| JOB |
Update everything from the line containing "You are a computer-use agent. This" down to the line containing "747x1162 pixels. tap(28, 20)" by putting "Command" wherever "Instruction" appears. Keep everything else the same.

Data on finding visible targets

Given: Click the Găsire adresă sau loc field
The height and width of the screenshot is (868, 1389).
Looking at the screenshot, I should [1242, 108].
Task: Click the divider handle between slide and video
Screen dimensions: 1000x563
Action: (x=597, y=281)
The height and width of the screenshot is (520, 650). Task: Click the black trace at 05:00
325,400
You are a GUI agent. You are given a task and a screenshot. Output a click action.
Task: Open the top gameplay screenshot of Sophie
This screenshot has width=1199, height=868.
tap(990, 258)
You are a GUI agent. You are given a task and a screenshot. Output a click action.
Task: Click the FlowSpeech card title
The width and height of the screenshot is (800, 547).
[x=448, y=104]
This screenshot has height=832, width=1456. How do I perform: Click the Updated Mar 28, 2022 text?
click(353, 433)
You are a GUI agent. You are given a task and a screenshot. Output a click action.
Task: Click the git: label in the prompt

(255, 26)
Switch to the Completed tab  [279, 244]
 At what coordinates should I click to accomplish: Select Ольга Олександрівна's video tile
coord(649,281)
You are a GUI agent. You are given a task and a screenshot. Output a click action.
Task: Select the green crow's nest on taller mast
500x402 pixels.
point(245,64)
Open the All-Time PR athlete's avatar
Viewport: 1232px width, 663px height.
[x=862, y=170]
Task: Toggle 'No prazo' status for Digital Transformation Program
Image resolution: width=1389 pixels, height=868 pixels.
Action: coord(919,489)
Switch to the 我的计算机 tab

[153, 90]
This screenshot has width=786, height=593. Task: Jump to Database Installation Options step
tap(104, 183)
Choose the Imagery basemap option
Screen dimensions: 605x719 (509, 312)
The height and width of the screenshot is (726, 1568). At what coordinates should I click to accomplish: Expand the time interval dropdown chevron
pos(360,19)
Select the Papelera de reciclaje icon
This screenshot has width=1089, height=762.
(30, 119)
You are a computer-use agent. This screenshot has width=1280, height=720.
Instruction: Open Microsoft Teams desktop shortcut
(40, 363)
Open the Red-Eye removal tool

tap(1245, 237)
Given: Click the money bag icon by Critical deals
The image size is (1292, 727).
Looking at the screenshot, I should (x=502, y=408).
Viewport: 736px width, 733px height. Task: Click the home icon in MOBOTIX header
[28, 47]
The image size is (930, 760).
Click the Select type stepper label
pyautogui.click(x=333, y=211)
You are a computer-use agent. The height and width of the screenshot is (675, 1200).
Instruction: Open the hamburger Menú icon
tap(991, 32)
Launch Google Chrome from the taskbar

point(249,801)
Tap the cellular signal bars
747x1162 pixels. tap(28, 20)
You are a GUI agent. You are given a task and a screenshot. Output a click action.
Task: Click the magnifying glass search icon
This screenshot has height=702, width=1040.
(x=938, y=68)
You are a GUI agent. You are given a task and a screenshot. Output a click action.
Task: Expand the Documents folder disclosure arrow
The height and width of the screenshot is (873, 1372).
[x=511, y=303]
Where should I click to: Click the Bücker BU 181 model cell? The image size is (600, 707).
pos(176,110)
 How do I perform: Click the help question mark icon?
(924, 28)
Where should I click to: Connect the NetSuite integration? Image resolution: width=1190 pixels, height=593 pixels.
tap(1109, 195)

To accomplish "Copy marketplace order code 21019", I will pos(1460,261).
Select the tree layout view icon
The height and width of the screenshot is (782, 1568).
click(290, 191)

| RESULT FOR THIS TASK |
You are a computer-use agent. This screenshot has width=1280, height=720.
Command: Open Microsoft Teams desktop shortcut
(40, 363)
Open the Red-Eye removal tool

tap(1245, 237)
Given: Click the money bag icon by Critical deals
The image size is (1292, 727).
Looking at the screenshot, I should (x=502, y=408).
Viewport: 736px width, 733px height. Task: Click the home icon in MOBOTIX header
[28, 47]
The image size is (930, 760).
Click the Select type stepper label
pyautogui.click(x=333, y=211)
You are a computer-use agent. The height and width of the screenshot is (675, 1200).
Command: Open the hamburger Menú icon
tap(991, 32)
Launch Google Chrome from the taskbar

point(249,801)
Tap the cellular signal bars
747x1162 pixels. tap(28, 20)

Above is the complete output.